In a historic expression of support for religious freedom a Polish court affirmed the right of the Union of Progressive Jewish Communities in Poland – Beit Polska – to exist. On October 14, 2014 a three member panel of the Polish Supreme Administrative Court instructed the lower courts to reverse their decisions on technical issues that would have led to the deregistration of all Progressive Communities in Poland and abridged the right of Jews to independently organize, worship, and develop.
The Union of Jewish Religious Communities (nominally Orthodox) attempted to deregister the existing Progressive Jewish communities in Poland and impose a legal requirement that they approve any Jewish group that is seeking to organize themselves as a religious community. The Union for Progressive Jewish Communities, called Beit Polska is made up of three officially registered congregations and an additional five in formation.
Progressive Judaism in Poland is a continuation of the diverse communities that formed as early as 1803 in Poland and numbered over forty synagogues and some 200,000 members before World War II. Progressive Judaism in Poland historically expressed a diverse range of Jewish non-Orthodox views roughly equivalent to the Reform and Conservative movements in America.

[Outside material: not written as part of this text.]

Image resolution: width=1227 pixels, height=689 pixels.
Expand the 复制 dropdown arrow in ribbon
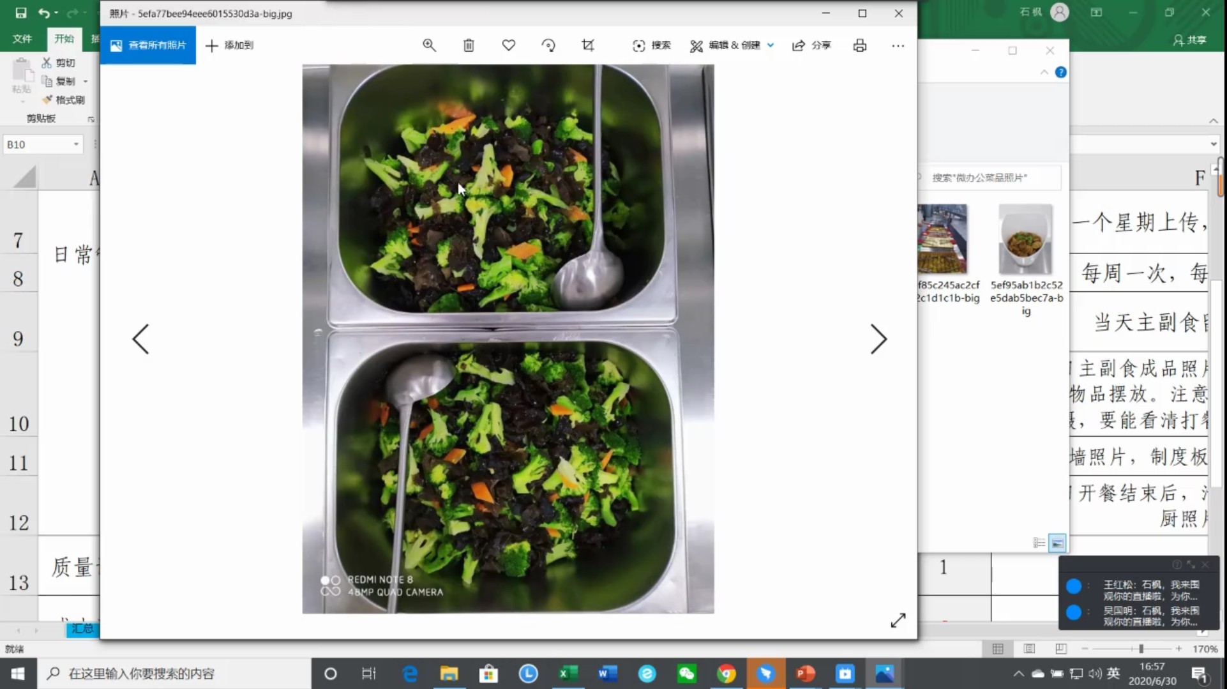(86, 82)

In April, 2014 the World Union for Progressive Judaism (WUPJ) with its 1.8 million members extended recognition to Beit Polska, (the umbrella organization for Progressive Judaism in Poland formed in 2009). Beginning in 2004 Beit Warszawa, the flagship community of Progressive Judaism in the post 1989 era was recognized by the World Union for Progressive Judaism.
Beginning with Piotr Stasiak, the chair of Beit Polska, expressions of satisfaction in the outcome were echoed by the new President of the World Union for Progressive Judaism, Rabbi Daniel Freelander and other key leaders including Mr. Leslie Bergman, the president of the European Union for Progressive Judaism (EUPJ) and Ms. Miriam Kramer, the chairman of the EUPJ board.
Rabbi Gil Nativ of Beit Warszawa expressed the hope that a new and positive page in relations among all Jews in Poland would commence. Rabbi Nativ thanked Beit Polska’s attorney Mr. Greg Galacki for his excellent work. Rabbi Haim Beliak, executive director of Friends of Jewish Renewal in Poland, a support group for Progressive Jewish life in Poland expressed the hope that people would take note of the positive actions of Polish civic society represented by the court’s decision and the upcoming dedication of the Museum of Polish Jewish History.
Rabbi Anne Brener, a visiting scholar lecturing at Beit Warszawa during the harvest festival of Sukkot, attended the proceedings of the court and affirmed the historic nature of the October 14, 2014 decision of the Administrative Court. The written ruling with instructions to the lower courts will be issued in a few weeks.